KNOXVILLE, Tenn. (WVLT) - A bill working its way through the Tennessee General Assembly brought city council members together for a special called meeting to seal their disapproval for SB0526.
Knoxville Republican Representative Elaine Davis sponsored the accompanying HB0817, which has the intent to change how voters elect city council candidates.
Each voter who spoke before city council during Wednesday night’s meeting unanimously backed the current council’s decision to inform state lawmakers to shut the bill down. Several people, including well-respected former council-member Theotis Robinson Jr., agreed that Knoxville’s active voting process is unique and if changed, would create pockets of disenfranchisement.

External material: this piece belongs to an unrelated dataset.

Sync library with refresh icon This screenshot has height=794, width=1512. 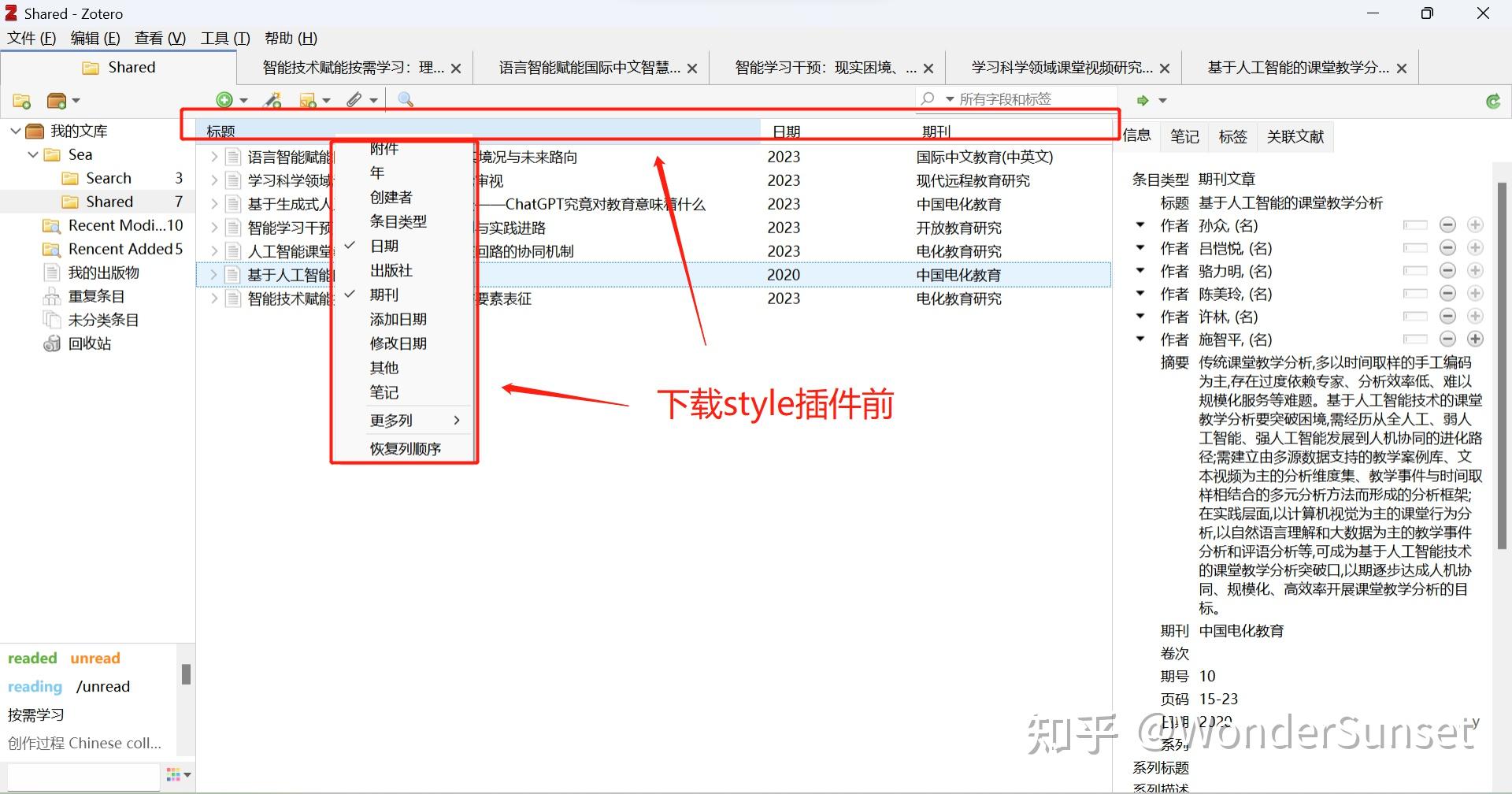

“It makes every voter a minority vote,” said Robinson.
Vice-Mayor Andrew Roberto said the meeting will send a message to state leaders.
“The way we manage our elections right now, is the same as it’s been for about 54 years,” said Roberto. “And you heard a lot of discussion this evening about you know, if there was a problem with it, then the citizens of Knoxville should be the ones who make those changes.”
In part of a statement to WVLT News , Rep. Davis said allowing a district’s nominee to be overruled by voters who live outside of the district is unacceptable and not the most fair process.
“Our communities deserve to be able to choose which elected officials they want to represent them. Unfortunately, there are places that allow a district’s nominee to be overruled by voters who live outside of the district. This is simply unacceptable and the reason why I was proud to sponsor House Bill 817 to stop this disenfranchisement from continuing. I remain committed to ensuring that Tennessee has the most fair and secure elections in the nation.”
Knoxville City Council members are also keeping an eye on a separate bill that would make local elections partisan. Both bills head to the senate state and local government committee next Tuesday.